Мы спускались с горы, а со стороны оставленного за спиной храма, слышались печальные звуки армянского дудука. Мы оглянулись: все тот же маленький худой монах стоял у дверей храма и прощался с нами, даря нам эту мелодию, где был заключен голос всего многострадального и любящего армянского народа.
После той поездки я еще пару раз в перестроечные времена была в Ереване, но такого ошеломляющего впечатления уже не случилось: слишком суетными, скорыми и деловыми были те посещения с новыми русскими бизнесменами и их партнерами. С середины 70-ых годов групп из Аргентины становилось все меньше, а вскоре и вовсе закончились. Жесточайшая инфляция, политический террор, безработица и стремительное обнищание масс, пригнули очень сильно страну и людей. Последствия были долгими и суровыми. В тюрьмах были расстреляны, умерли под пытками или «просто» пропали без вести от 15 до 30 тысяч оппозиционеров очередной военной хунты. Ладно, хватит, не буду углубляться в дебри национальной политики и экономики, тем более, что Аргентина в настоящее время снова, кажется, на подъеме.

**Исходные данные**:
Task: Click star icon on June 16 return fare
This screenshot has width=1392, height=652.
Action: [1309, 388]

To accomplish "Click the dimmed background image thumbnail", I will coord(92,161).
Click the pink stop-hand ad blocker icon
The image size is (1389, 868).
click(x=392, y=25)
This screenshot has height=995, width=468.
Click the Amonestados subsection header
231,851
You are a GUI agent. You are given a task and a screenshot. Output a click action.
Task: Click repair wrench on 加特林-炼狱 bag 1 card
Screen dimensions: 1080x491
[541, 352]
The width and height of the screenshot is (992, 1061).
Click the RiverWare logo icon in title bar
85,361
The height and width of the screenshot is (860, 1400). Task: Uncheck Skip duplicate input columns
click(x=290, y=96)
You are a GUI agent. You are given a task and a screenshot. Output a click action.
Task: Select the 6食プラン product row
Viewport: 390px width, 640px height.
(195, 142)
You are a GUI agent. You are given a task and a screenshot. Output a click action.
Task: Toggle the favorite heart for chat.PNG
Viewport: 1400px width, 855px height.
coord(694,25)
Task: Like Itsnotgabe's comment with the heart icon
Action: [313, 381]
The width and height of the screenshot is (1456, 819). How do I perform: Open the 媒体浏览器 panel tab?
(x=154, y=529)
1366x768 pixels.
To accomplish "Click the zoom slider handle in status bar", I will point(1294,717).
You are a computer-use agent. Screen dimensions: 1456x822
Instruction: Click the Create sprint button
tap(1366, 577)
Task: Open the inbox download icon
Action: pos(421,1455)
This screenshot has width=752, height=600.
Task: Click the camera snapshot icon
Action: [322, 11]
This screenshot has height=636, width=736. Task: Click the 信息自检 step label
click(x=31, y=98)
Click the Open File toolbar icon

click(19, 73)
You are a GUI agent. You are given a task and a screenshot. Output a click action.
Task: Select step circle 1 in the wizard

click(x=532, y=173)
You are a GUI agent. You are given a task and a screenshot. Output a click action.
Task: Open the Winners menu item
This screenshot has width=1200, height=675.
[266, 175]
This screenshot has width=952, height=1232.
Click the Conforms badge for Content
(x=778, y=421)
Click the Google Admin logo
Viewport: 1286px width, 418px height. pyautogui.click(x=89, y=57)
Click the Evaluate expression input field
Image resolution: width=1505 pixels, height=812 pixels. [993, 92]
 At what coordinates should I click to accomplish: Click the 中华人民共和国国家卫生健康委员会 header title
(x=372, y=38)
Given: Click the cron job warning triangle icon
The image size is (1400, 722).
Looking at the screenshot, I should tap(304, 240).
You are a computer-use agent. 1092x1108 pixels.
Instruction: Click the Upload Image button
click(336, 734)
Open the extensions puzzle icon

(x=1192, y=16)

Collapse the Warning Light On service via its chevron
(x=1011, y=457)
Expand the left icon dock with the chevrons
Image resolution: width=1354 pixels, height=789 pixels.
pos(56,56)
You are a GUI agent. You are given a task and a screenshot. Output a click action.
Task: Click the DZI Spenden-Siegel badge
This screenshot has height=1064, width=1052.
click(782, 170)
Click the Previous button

**Короткое задание 1**:
Сколько оппозиционеров военной хунты, согласно отрывку, были расстреляны в тюрьмах, умерли под пытками или пропали без вести?
**Короткое задание 2**:
Перепишите из отрывка всё, начиная со слов «Мы спускались с» и заканчивая словами «любящего армянского народа.».
Строки — это отдельный материал, к отрывку они не относятся.

**Письменный ответ 1**:
От 15 до 30 тысяч.

**Письменный ответ 2**:
Мы спускались с горы, а со стороны оставленного за спиной храма, слышались печальные звуки армянского дудука. Мы оглянулись: все тот же маленький худой монах стоял у дверей храма и прощался с нами, даря нам эту мелодию, где был заключен голос всего многострадального и любящего армянского народа.